(ACTIVITY) In full and without deviation, reproduce the records that follow.

Start of SUPPLIED DATA

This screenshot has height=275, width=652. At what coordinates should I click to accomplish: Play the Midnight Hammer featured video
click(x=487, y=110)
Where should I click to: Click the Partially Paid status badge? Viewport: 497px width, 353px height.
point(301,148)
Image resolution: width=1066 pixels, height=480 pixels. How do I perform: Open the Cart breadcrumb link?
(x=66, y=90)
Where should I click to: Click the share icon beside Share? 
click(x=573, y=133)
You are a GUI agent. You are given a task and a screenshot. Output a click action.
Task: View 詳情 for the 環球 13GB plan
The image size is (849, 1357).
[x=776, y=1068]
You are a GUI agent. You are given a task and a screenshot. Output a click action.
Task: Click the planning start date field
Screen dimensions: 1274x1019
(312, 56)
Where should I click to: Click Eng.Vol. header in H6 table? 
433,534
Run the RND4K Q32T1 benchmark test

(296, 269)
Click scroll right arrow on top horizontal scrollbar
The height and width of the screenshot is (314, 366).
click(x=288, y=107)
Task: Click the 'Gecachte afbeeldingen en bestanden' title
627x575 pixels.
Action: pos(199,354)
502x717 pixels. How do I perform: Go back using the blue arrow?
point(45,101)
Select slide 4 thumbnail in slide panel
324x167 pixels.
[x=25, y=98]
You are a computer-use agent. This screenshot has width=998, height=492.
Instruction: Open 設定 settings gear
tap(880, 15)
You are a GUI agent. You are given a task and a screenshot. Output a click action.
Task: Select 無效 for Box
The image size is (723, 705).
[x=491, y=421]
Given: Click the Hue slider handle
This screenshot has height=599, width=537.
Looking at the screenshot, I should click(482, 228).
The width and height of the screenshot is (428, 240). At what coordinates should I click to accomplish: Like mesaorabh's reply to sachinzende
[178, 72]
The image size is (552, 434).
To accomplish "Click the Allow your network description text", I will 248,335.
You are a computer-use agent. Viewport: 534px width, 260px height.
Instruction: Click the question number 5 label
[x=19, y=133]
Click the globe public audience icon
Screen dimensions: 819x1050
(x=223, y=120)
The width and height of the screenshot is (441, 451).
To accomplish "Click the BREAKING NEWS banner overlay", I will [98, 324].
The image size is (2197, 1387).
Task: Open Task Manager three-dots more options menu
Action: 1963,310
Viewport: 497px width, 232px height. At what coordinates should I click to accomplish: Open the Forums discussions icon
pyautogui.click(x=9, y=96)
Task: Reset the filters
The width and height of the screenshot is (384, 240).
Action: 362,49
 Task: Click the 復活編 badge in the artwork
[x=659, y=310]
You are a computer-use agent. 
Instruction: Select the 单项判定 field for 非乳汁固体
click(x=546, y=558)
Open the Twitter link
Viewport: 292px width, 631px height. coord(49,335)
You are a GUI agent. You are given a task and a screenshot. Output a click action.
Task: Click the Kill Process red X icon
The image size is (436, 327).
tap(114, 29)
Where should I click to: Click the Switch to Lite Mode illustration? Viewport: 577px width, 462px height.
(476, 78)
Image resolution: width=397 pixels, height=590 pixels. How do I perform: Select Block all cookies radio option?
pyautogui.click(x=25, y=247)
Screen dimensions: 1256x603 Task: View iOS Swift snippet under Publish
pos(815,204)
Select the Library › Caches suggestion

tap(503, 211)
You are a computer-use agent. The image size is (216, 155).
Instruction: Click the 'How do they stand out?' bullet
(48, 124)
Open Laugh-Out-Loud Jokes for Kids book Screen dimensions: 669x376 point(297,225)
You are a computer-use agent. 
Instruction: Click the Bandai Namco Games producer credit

End of SUPPLIED DATA

(RESPONSE BELOW)
This screenshot has height=275, width=652. At what coordinates should I click to accomplish: Play the Midnight Hammer featured video
click(x=487, y=110)
Where should I click to: Click the Partially Paid status badge? Viewport: 497px width, 353px height.
point(301,148)
Image resolution: width=1066 pixels, height=480 pixels. How do I perform: Open the Cart breadcrumb link?
(x=66, y=90)
Where should I click to: Click the share icon beside Share? 
click(x=573, y=133)
You are a GUI agent. You are given a task and a screenshot. Output a click action.
Task: View 詳情 for the 環球 13GB plan
The image size is (849, 1357).
[x=776, y=1068]
You are a GUI agent. You are given a task and a screenshot. Output a click action.
Task: Click the planning start date field
Screen dimensions: 1274x1019
(312, 56)
Where should I click to: Click Eng.Vol. header in H6 table? 
433,534
Run the RND4K Q32T1 benchmark test

(296, 269)
Click scroll right arrow on top horizontal scrollbar
The height and width of the screenshot is (314, 366).
click(x=288, y=107)
Task: Click the 'Gecachte afbeeldingen en bestanden' title
627x575 pixels.
Action: pos(199,354)
502x717 pixels. How do I perform: Go back using the blue arrow?
point(45,101)
Select slide 4 thumbnail in slide panel
324x167 pixels.
[x=25, y=98]
You are a computer-use agent. This screenshot has width=998, height=492.
Instruction: Open 設定 settings gear
tap(880, 15)
You are a GUI agent. You are given a task and a screenshot. Output a click action.
Task: Select 無效 for Box
The image size is (723, 705).
[x=491, y=421]
Given: Click the Hue slider handle
This screenshot has height=599, width=537.
Looking at the screenshot, I should click(482, 228).
The width and height of the screenshot is (428, 240). At what coordinates should I click to accomplish: Like mesaorabh's reply to sachinzende
[178, 72]
The image size is (552, 434).
To accomplish "Click the Allow your network description text", I will 248,335.
You are a computer-use agent. Viewport: 534px width, 260px height.
Instruction: Click the question number 5 label
[x=19, y=133]
Click the globe public audience icon
Screen dimensions: 819x1050
(x=223, y=120)
The width and height of the screenshot is (441, 451).
To accomplish "Click the BREAKING NEWS banner overlay", I will [98, 324].
The image size is (2197, 1387).
Task: Open Task Manager three-dots more options menu
Action: 1963,310
Viewport: 497px width, 232px height. At what coordinates should I click to accomplish: Open the Forums discussions icon
pyautogui.click(x=9, y=96)
Task: Reset the filters
The width and height of the screenshot is (384, 240).
Action: 362,49
 Task: Click the 復活編 badge in the artwork
[x=659, y=310]
You are a computer-use agent. 
Instruction: Select the 单项判定 field for 非乳汁固体
click(x=546, y=558)
Open the Twitter link
Viewport: 292px width, 631px height. coord(49,335)
You are a GUI agent. You are given a task and a screenshot. Output a click action.
Task: Click the Kill Process red X icon
The image size is (436, 327).
tap(114, 29)
Where should I click to: Click the Switch to Lite Mode illustration? Viewport: 577px width, 462px height.
(476, 78)
Image resolution: width=397 pixels, height=590 pixels. How do I perform: Select Block all cookies radio option?
pyautogui.click(x=25, y=247)
Screen dimensions: 1256x603 Task: View iOS Swift snippet under Publish
pos(815,204)
Select the Library › Caches suggestion

tap(503, 211)
You are a computer-use agent. The image size is (216, 155).
Instruction: Click the 'How do they stand out?' bullet
(48, 124)
Open Laugh-Out-Loud Jokes for Kids book Screen dimensions: 669x376 point(297,225)
You are a computer-use agent. 
Instruction: Click the Bandai Namco Games producer credit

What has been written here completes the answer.